Targum Pseudo-Jonathan on Exodus (Exodus 23:13) gives an unusual command: of all the precepts that I have spoken to you, be careful; and the names of the idols of the Gentiles remember not, nor let them be heard upon your lips.
This is not merely a prohibition against worship. It is a prohibition against speech. Do not pronounce their names. Do not mention them in jest. Do not use them as landmarks.
Why Speech Matters So Much
The Torah understands that names carry weight. To name something is to give it a place in your mental world. A god whose name you say casually becomes a god you think about casually. Over generations, this familiarity slides into tolerance, and tolerance into worship.

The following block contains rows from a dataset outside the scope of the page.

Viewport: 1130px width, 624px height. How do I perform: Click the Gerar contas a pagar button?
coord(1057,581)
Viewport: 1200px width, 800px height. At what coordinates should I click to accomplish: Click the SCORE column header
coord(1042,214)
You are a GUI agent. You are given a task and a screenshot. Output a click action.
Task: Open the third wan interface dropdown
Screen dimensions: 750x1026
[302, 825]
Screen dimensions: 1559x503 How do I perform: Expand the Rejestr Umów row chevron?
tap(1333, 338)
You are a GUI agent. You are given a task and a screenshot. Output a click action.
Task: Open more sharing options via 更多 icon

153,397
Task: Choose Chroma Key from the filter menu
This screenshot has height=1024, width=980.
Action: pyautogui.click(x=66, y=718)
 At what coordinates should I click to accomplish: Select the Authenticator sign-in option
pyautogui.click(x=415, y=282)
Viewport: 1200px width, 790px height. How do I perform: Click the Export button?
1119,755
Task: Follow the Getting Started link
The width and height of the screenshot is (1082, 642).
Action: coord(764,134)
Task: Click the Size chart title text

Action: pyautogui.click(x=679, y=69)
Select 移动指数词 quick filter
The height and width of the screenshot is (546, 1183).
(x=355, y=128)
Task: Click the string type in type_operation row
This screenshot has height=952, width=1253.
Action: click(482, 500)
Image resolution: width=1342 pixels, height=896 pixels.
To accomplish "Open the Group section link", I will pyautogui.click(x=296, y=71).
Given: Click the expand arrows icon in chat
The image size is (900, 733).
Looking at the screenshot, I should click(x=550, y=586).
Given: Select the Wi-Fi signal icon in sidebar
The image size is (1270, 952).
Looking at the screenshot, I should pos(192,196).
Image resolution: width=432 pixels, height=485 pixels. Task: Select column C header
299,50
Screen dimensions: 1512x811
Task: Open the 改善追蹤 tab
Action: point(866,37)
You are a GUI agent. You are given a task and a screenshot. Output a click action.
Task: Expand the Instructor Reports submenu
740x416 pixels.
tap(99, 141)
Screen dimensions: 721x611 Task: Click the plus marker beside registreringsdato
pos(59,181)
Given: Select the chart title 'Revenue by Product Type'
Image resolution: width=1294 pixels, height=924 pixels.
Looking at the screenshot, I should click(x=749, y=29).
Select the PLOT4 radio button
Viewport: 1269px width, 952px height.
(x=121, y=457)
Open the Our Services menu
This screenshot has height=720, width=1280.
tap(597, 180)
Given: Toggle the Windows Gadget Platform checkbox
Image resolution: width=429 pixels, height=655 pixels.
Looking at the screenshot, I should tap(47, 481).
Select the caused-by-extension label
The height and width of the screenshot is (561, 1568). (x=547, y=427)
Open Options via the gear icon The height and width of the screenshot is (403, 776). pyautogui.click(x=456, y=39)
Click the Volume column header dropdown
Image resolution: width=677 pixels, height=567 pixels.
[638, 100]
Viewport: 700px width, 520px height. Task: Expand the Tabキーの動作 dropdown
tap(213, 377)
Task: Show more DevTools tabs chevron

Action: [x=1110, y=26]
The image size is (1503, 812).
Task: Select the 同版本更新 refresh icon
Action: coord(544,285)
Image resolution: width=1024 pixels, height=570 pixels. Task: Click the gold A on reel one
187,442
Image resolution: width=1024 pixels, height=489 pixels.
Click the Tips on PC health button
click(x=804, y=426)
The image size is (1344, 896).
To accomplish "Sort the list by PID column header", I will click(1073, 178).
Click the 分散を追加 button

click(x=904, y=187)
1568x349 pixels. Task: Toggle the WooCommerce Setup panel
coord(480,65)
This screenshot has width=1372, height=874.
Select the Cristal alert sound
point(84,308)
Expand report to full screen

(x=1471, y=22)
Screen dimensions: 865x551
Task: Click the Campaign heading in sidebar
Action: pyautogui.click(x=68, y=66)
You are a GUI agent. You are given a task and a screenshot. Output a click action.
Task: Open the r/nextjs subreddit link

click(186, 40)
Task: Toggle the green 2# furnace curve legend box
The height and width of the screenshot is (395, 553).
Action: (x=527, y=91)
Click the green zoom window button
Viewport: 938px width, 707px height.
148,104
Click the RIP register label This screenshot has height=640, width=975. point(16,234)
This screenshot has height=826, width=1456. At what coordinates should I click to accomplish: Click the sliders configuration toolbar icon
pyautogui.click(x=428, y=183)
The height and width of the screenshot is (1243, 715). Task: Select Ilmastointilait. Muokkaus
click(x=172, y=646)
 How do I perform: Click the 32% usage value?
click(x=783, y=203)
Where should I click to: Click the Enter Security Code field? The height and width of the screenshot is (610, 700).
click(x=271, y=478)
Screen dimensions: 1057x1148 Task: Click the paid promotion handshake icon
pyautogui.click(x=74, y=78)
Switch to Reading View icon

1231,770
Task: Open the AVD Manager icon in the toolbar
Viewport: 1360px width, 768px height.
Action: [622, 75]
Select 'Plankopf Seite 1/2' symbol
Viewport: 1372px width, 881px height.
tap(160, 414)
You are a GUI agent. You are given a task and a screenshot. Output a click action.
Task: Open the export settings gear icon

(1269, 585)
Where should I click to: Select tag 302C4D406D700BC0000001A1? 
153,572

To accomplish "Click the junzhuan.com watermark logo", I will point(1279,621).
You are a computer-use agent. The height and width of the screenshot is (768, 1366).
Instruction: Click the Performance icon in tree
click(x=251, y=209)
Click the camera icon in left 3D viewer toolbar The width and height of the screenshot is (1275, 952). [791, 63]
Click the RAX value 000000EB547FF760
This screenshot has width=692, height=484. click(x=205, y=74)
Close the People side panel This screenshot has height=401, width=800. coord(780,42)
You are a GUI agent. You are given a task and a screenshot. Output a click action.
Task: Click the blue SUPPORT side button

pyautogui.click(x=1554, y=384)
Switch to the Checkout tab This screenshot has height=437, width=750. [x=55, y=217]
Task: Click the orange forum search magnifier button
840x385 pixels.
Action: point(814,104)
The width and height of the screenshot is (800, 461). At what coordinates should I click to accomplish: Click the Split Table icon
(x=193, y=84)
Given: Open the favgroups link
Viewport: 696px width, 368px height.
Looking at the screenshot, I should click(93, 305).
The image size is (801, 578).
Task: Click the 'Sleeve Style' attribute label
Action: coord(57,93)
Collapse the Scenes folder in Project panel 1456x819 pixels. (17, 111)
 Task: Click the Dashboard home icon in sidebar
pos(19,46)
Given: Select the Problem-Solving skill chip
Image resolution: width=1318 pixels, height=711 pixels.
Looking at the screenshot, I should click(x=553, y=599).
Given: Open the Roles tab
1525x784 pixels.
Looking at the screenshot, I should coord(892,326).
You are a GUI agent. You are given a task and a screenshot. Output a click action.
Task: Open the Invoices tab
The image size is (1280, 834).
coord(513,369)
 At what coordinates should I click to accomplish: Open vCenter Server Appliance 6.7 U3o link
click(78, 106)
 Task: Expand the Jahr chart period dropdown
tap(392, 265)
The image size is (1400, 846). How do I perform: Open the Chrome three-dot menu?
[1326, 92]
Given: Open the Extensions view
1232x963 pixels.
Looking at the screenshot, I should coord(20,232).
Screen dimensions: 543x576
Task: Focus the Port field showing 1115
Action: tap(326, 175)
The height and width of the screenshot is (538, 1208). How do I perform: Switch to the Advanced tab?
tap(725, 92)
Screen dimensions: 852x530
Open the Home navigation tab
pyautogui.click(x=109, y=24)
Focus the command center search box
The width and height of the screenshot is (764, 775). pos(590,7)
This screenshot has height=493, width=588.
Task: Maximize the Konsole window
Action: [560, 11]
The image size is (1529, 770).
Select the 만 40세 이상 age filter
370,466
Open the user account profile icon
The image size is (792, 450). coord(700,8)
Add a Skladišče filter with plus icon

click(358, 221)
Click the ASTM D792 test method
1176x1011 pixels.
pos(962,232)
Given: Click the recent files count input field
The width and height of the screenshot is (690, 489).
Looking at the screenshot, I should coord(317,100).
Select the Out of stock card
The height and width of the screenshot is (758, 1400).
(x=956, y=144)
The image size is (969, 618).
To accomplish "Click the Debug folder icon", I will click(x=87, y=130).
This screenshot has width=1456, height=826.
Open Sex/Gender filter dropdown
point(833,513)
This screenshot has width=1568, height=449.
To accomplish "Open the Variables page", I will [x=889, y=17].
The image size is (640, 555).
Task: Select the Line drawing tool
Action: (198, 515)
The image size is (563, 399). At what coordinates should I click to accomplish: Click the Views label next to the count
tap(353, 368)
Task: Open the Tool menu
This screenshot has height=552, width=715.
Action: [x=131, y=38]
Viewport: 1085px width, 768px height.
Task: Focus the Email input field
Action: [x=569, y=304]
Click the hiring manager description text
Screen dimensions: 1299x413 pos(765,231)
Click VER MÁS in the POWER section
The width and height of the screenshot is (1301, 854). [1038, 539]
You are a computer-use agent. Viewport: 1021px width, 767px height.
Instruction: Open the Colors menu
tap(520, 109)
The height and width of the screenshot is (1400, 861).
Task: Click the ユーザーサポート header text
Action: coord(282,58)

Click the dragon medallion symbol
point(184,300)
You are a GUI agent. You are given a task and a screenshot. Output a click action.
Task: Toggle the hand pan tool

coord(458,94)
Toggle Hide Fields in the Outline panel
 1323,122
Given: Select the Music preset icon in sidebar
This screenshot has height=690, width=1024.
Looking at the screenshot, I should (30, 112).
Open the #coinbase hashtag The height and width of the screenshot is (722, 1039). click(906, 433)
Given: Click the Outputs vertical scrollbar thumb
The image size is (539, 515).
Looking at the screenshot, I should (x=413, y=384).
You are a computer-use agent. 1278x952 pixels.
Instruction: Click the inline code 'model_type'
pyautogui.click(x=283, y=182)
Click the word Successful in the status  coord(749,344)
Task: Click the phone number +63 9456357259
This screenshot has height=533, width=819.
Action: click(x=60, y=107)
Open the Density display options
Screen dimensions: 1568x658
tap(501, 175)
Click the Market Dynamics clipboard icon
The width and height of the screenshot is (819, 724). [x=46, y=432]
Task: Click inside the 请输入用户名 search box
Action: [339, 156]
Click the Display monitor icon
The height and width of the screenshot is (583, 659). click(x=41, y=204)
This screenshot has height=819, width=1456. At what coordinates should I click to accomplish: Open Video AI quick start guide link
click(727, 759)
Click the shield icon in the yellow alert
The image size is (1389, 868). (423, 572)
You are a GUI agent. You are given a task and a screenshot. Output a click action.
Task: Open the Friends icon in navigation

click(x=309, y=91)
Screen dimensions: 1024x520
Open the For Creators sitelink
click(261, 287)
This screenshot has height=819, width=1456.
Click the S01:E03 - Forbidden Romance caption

The rabbis extended this ruling into daily practice. Do not say I will meet you by the temple of so-and-so, using the idol as a landmark. Find another way to describe the location. The Torah is training Jewish mouths to speak only the Name that matters.
The Broader Principle
The Targum opens the verse with a general charge: of all the precepts that I have spoken to you, be careful. Then it narrows to idolatry. This is the Torah's way of saying: the whole covenant depends on this one thing. Every mitzvah you keep is a consequence of the first commandment. Every mitzvah you abandon is a prelude to idolatry.
The Takeaway
Language shapes loyalty. The Torah commands a Jewish mouth to keep certain names alive and let others fade into silence.